Australians are not told about the intelligence-gathering, sabotage and disruption operations conducted by Australian Federal Police, or the Secret Intelligence Service, and their agents, informers and contacts in the Indonesian (and Sri Lankan) police and intelligence community, and the refugee and people-smuggling community.

On Friday, the senior Western Australian police investigator into the drowning at sea of perhaps 94 people in June last year complained to the West Australian coroner that Customs officials had concealed from him until the last day of the inquest the existence of an internal inquiry into the only partially successful rescue operations. When it was finally handed over, it was, of course, heavily redacted, to protect the national security.

Counsel for Customs and Border Control told the coroner that the report had been withheld on the orders of an unnamed AFP officer.

But even the censored report is revealing, and depressing. As opposition immigration spokesman Scott Morrison has pointed out, some people in the system, who have grown cynical about rescues, have joked about asylum seekers thinking Customs or the Navy is a water taxi service. Some boats ring the AMSA Rescue and Co-ordination Centre, or Border Protection Command by mobile, reporting themselves in difficulties soon after they lose sight of Indonesia.
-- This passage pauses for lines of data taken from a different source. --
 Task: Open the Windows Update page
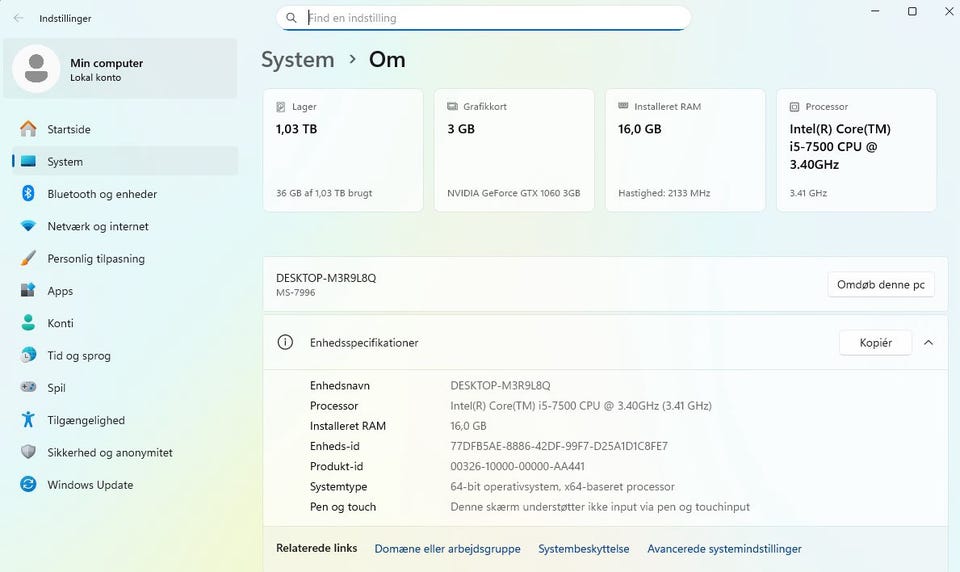[90, 485]
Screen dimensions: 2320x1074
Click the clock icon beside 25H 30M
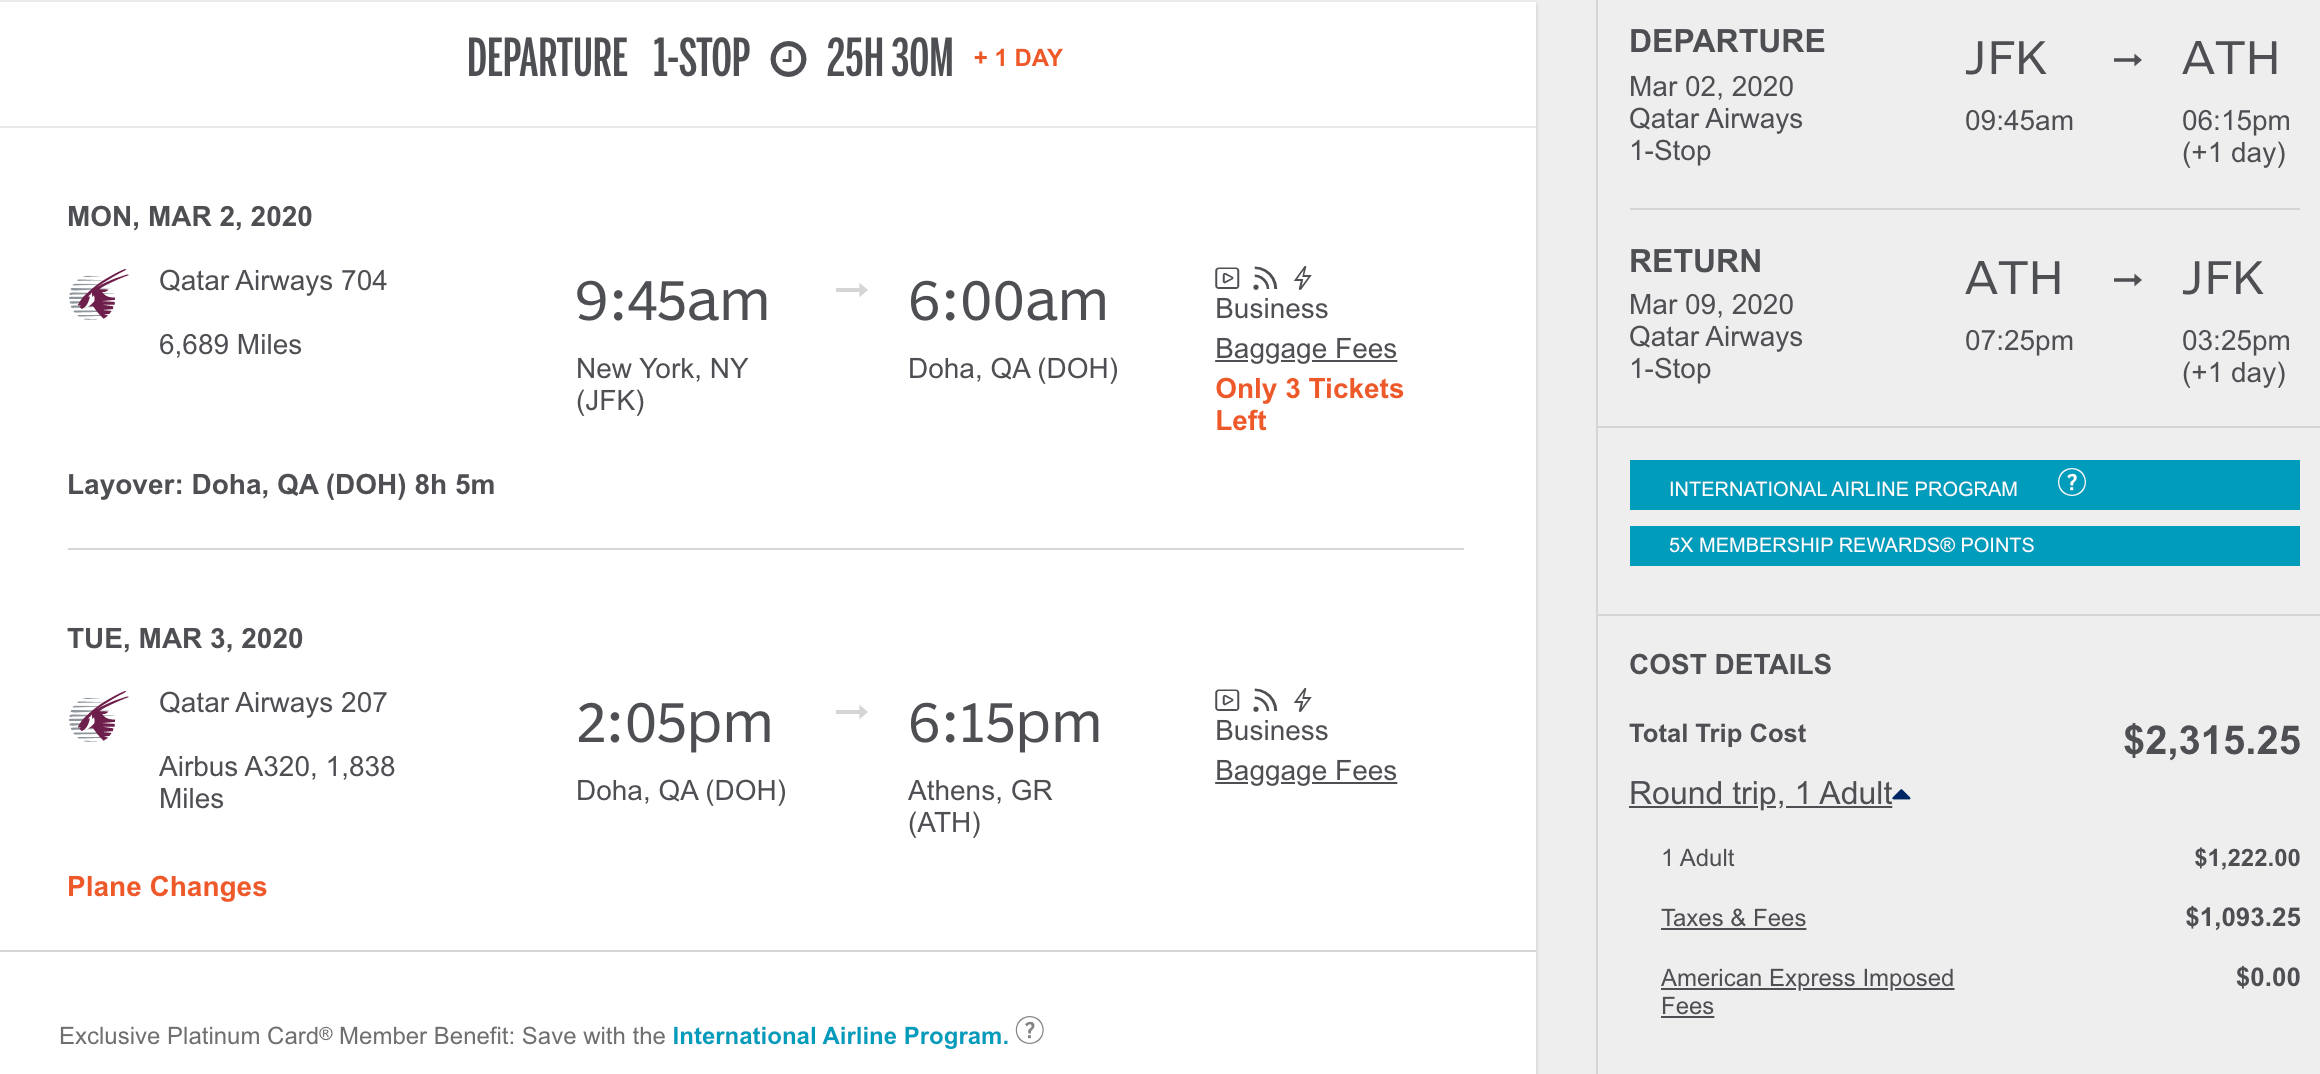(x=788, y=59)
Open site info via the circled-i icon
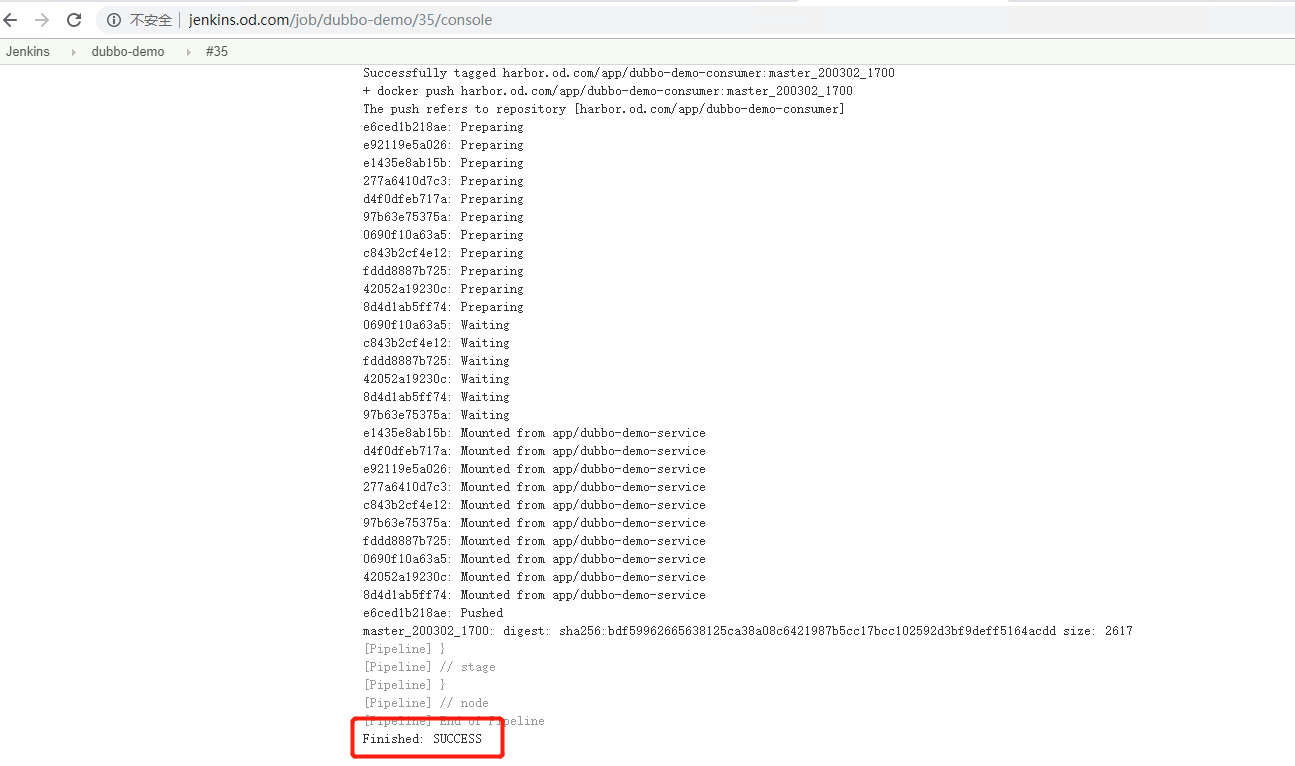The image size is (1295, 766). coord(114,20)
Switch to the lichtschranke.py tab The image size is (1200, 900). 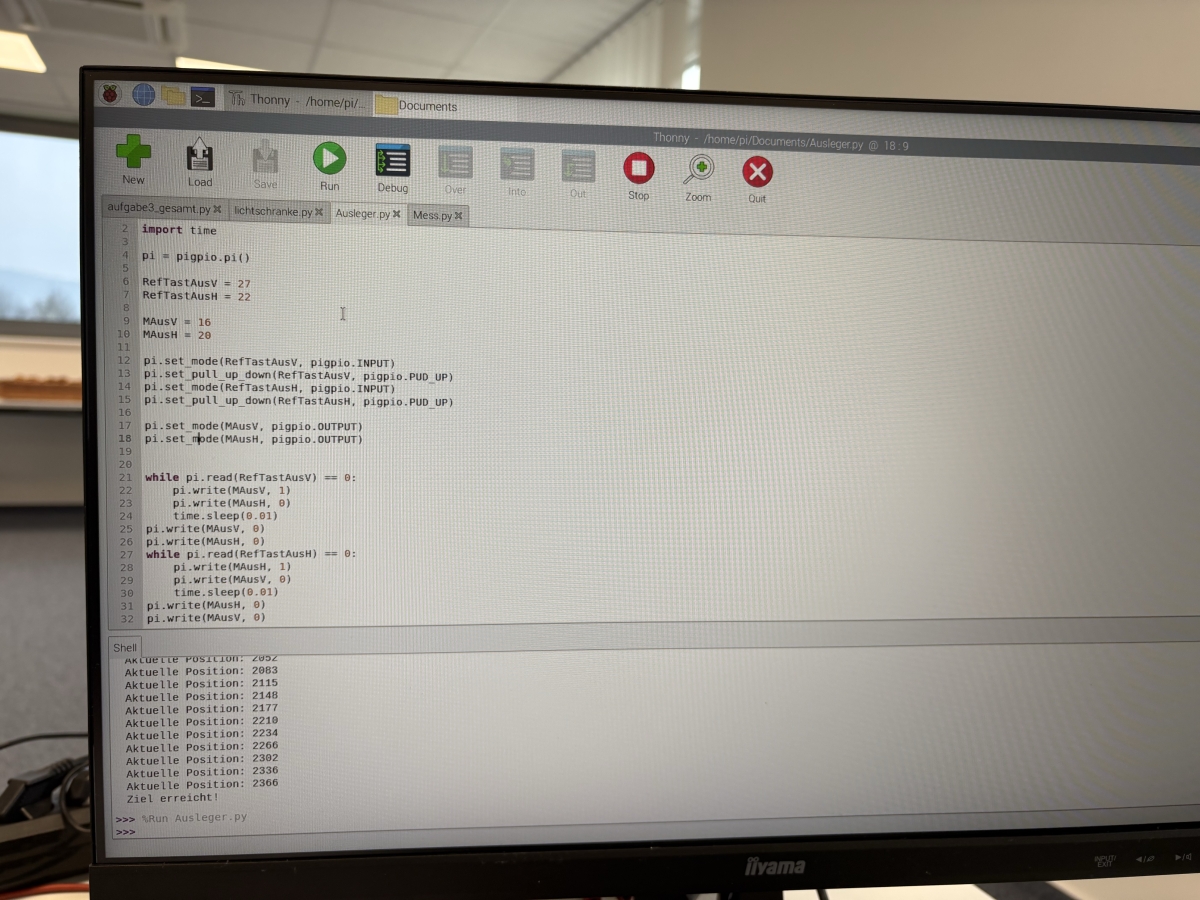click(272, 211)
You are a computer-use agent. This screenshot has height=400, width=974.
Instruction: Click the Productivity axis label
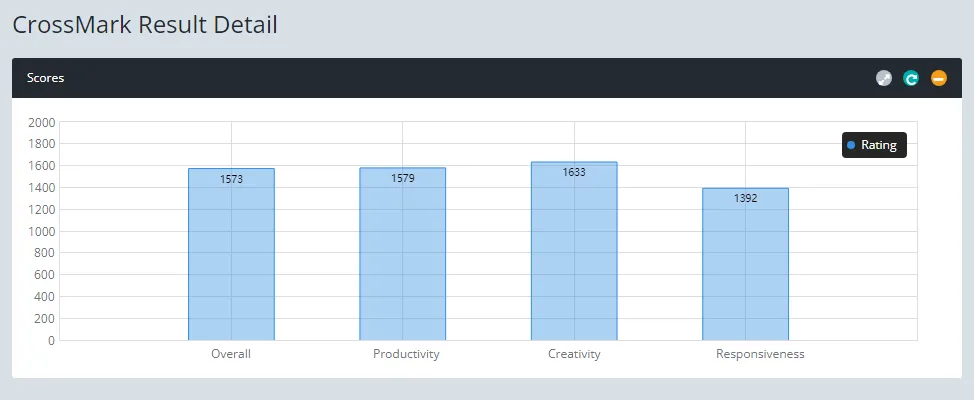pos(406,354)
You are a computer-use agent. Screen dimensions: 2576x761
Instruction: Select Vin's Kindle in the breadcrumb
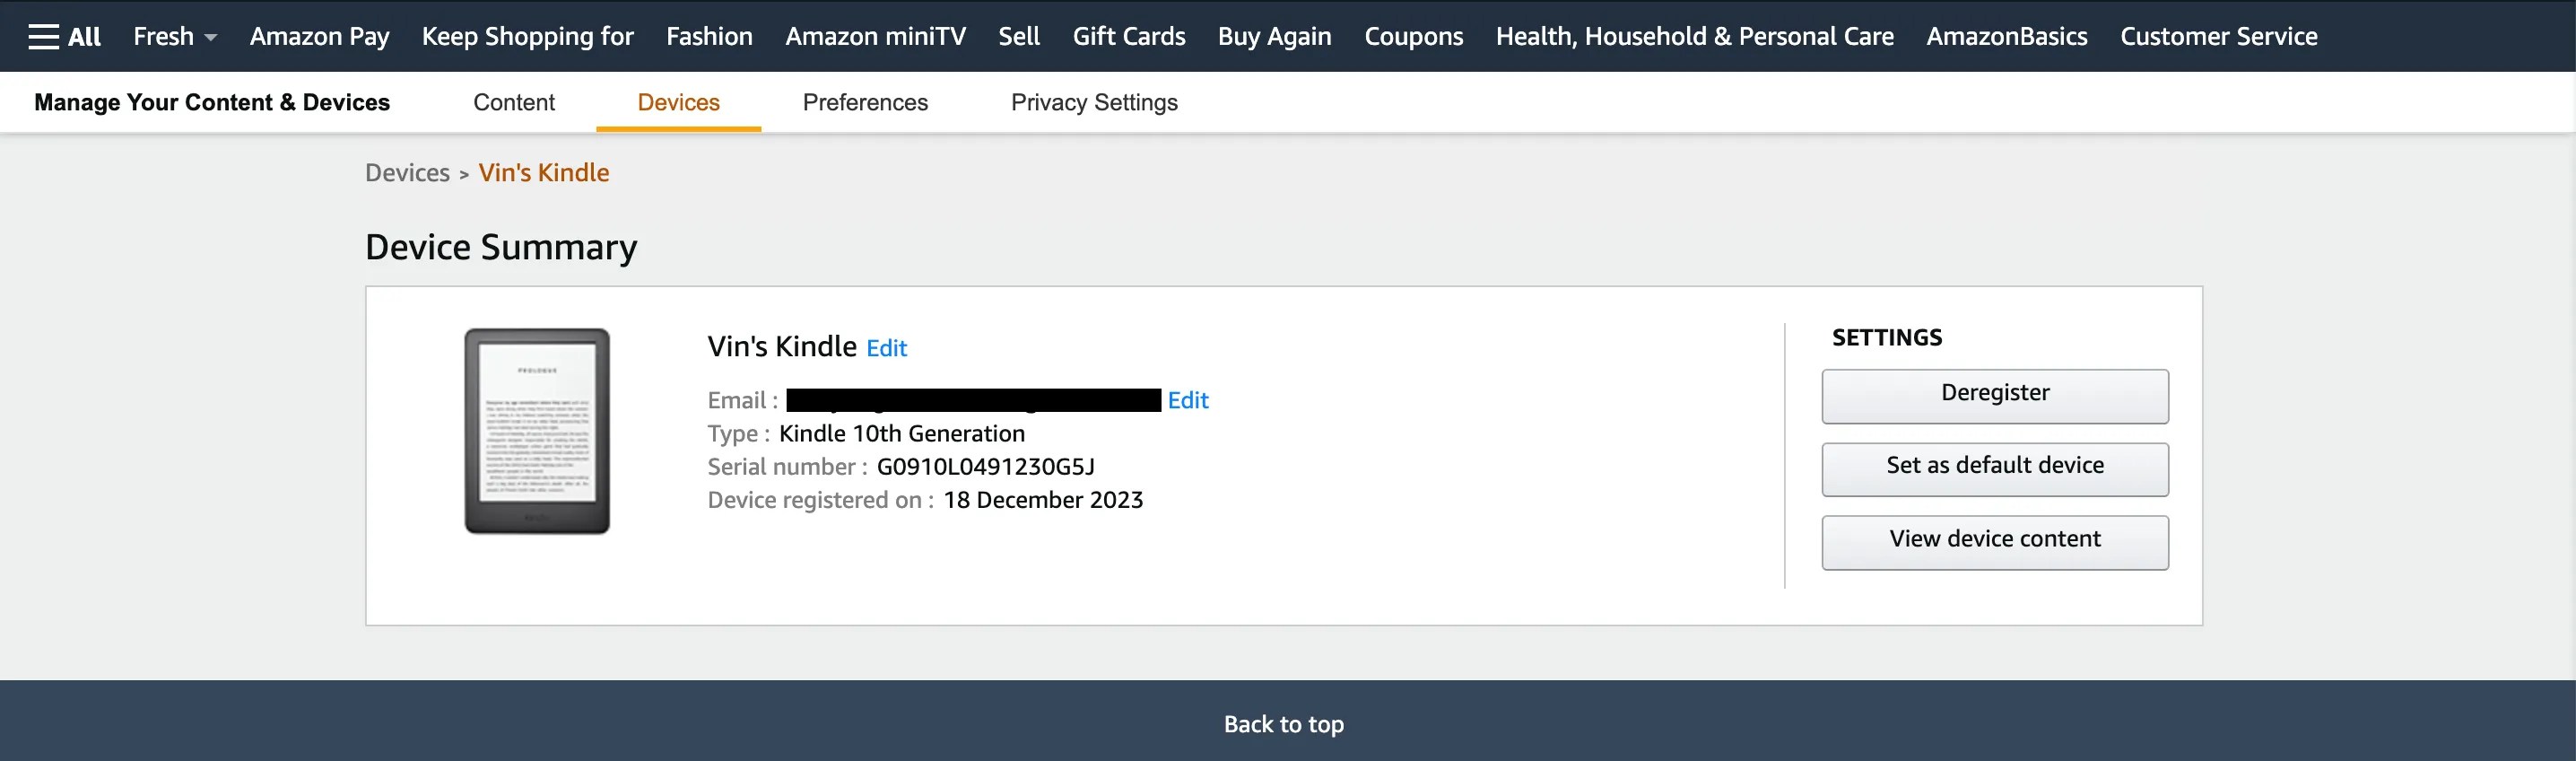544,172
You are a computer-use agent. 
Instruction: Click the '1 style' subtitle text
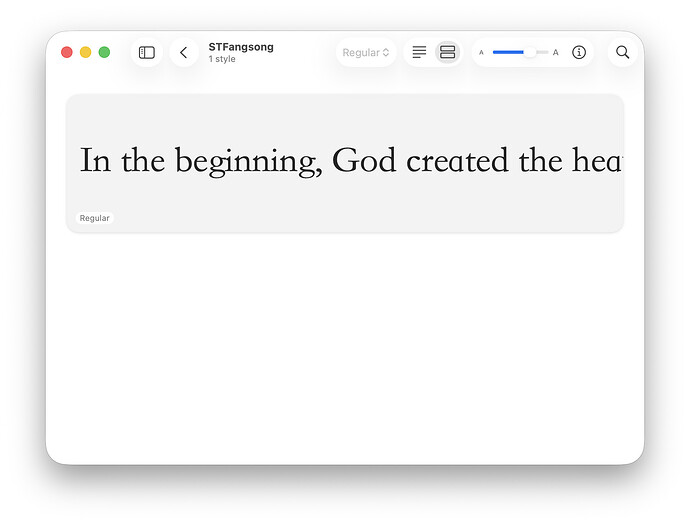point(222,60)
Meanwhile, it is punctilious in its view that Indonesia should rescue people in its rescue zone, even when we know they are not up to it. Experience has shown the Indonesians are inefficient as rescuers even when, or if, they are trying. Moreover they lack equipment, including apparently, the capacity to notify passing shipping.

At the inquest, West Australian police have criticised Customs for not being proactive, and for passing the buck to Indonesia even when it knew it lacked the capacity to do a rescue.

In this case, the RCC got its first phone call about midnight on June 19, and soon after, the RCC told the Indonesians. There were more calls, but apart from advising the folk to go back, we did nothing until about 17 hours later when CBC aircraft saw the vessel moving southwards towards Christmas Island. It was low in the water but ''Australian agencies assessed that it was not in distress''.

Australia is getting annoyed about ''SIEVs claiming to be in distress while continuing to make good progress towards Australia'', the report, known as the Buckpitt Report, says. ''SIEVs … are overloaded, under-equipped, under-skilled and they act contrary to safe practice. This complicates judgments about what are necessary or unnecessary calls for assistance. Examining the statistics in relation to these incidents suggests the number of unnecessary alerts has increased in 2012 (in line with the increased number of SIEVs) but the proportion of unnecessary alerts has not …

''The review considered the possibility of developing guidelines to help distinguish a genuine or false request for assistance. This would be an extremely difficult and hazardous exercise which would introduce new risks of such guidance being used too simplistically.''

No chance of anything simplistic in Canberra. And if we get anything wrong, with fatal results, it is, apparently the ''collective'' fault of boat people for making unnecessary calls for help.

Although surveillance aircraft reported the boat low in the water, with someone climbing on to the roof, ''a meeting of the People Smuggling Operations Group chaired by Customs and Border Protection collectively assessed the vessel was not in immediate need of assistance''. The review thinks this judgment - self-consciously not attached to any participant - was ''reasonable'', even if it proved to be tragically wrong. There will be no consequences, or accountability, in Canberra to compound the suffering of those who died.

Over the next few hours after this collective decision, there were four more calls, all saying the boat was taking on water, but the operations experts, perceiving that the boat was still moving, decided that the claims - and their reading of photos from the Customs aircraft - ''suggested the claims were either exaggerated, or simply untrue.''

Not for another 20 hours did anyone check. By then, admittedly, two Navy vessels had been ''pre-positioned'' at the edge of the Australian zone, to intervene if tasked to do so. But at 3pm the next day the BPC found the boat on routine patrol.

The boat, about halfway to Christmas Island if still in the Indonesian search and rescue zone, was upside down with about 75 people in the water and on the upturned hull. The aircraft saw a large number of groups of people - up to 10 - in the water within a five-kilometre radius. Only then was the alarm raised and ships sent to assist. A nearby bulk carrier, said to have been ''waiting for authorisation from the Australian Maritime Safety Authority'', went, along with two other merchant vessels. These took, respectively, two, 2½ and three hours, but all were there before HMAS Wollongong arrived. Half the passengers had drowned.

The review complacently concluded ''that the timeliness of the response by BPC, RCC Australia, and [an agency whose identity was censored] was reasonable''.

Thank heavens for that! We can all sleep more safely, even as the sailors under the command of these folk, and the poor boat people themselves, suffer the nightmares or die.